● **Task**
Each line of the listing where "accomplish" appears should be reported.

● **Extracted records**
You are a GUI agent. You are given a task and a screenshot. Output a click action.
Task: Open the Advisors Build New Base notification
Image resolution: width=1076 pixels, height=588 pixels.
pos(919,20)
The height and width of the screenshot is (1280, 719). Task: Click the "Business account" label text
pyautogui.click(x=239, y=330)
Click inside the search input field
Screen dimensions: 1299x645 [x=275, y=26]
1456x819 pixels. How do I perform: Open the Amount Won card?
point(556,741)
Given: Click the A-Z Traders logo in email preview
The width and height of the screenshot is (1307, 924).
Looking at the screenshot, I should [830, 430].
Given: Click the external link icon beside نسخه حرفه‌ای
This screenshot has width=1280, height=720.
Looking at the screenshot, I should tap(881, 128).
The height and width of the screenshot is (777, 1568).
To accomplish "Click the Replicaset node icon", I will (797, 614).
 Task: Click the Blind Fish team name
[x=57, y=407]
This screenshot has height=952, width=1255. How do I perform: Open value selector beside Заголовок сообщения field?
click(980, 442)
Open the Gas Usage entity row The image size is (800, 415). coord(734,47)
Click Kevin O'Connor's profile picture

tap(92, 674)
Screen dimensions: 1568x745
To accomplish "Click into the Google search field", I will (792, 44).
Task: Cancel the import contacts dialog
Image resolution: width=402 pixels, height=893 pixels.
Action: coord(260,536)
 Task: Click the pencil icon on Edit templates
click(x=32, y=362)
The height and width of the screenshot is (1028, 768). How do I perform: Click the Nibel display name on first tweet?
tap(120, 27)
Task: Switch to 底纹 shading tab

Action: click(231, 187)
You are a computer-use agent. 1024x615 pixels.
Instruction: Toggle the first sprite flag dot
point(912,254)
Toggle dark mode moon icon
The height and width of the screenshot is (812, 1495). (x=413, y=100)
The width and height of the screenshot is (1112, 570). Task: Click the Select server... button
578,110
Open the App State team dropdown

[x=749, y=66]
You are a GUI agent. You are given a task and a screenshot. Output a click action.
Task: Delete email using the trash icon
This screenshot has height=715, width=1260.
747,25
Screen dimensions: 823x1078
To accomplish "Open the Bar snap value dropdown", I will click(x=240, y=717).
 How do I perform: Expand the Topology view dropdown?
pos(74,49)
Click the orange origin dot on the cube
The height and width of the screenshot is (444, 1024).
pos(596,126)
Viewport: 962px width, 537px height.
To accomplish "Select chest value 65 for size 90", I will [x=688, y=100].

● **Completed task**
To accomplish "Click the Replicaset node icon", I will (797, 614).
To accomplish "Click into the Google search field", I will (792, 44).
To accomplish "Open the Bar snap value dropdown", I will click(x=240, y=717).
To accomplish "Select chest value 65 for size 90", I will [x=688, y=100].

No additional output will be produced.